Seit Februar 2022 haben 310.000 Streitkräfte den Dienst verlassen oder sind unerlaubt nicht zum Dienst erschienen, berichtete die unabhängige ukrainische Nachrichtenplattform "New Voice of Ukraine", die sich auf Daten der ukrainischen Generalstaatsanwaltschaft beruft. Unentschuldigtes Fernbleiben vom Dienst bezieht sich in der Regel auf Fälle, in denen sich Soldatinnen und Soldaten ohne Erlaubnis für kurze Zeit von ihrer Position entfernen, während jene, die ihre Einheit verlassen, dies mit der Absicht tun, sich dauerhaft dem Militärdienst zu entziehen.
In seinem Interview mit Kyiv24 merkte Kuhartschuk an, dass es zwar Einheiten gebe, aus denen Soldatinnen und Soldaten desertieren würden, aber auch Einheiten, zu denen sie zurückkehrten: "Was das dritte Armeekorps betrifft, so sind bis jetzt etwa 1500 aller desertierten Soldatinnen und Soldaten zurückgekehrt", wird er zitiert.
Das Problem der Desertion beschränkt sich jedoch nicht auf die ukrainische Armee. Verschiedene Berichte unabhängiger russischer Medien sowie ein UN-Bericht vom Oktober 2025 schätzen, dass bis Ende Dezember 2024 über 50.000 russische Soldatinnen und Soldaten aus der Armee desertierten.

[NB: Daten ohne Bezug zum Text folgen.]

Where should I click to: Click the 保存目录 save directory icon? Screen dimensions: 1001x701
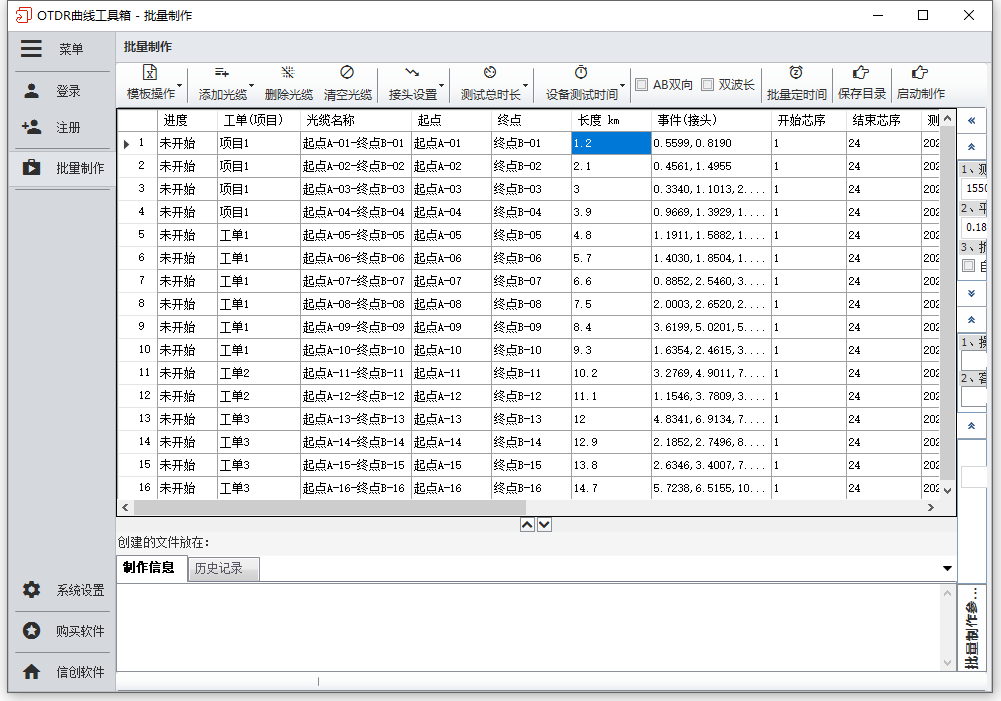(x=861, y=73)
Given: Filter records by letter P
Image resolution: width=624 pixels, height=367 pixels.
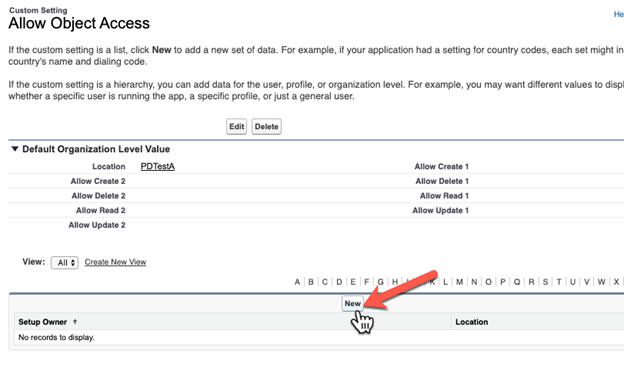Looking at the screenshot, I should pyautogui.click(x=503, y=282).
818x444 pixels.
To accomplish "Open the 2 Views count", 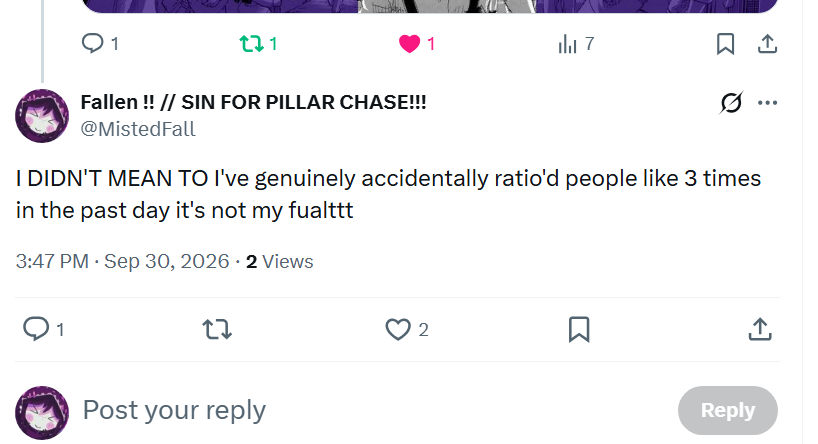I will (280, 261).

AFP sammelt weitere Faktenchecks zu KI-generierten Inhalten und zum Ukrainekrieg auf der Website.
Fazit: Ein angebliches Interview, in dem ein ukrainischer Soldat zu fordern scheint, dass Streitkräften Mikrochips implantiert werden sollten, damit sie nicht desertieren, ist gefälscht. Im Originalvideo kommt eine solche Äußerung nicht vor. Zudem zeigen die Ergebnisse von KI-Erkennungstools, dass die online geteilte Sequenz des Interviews manipuliert wurde.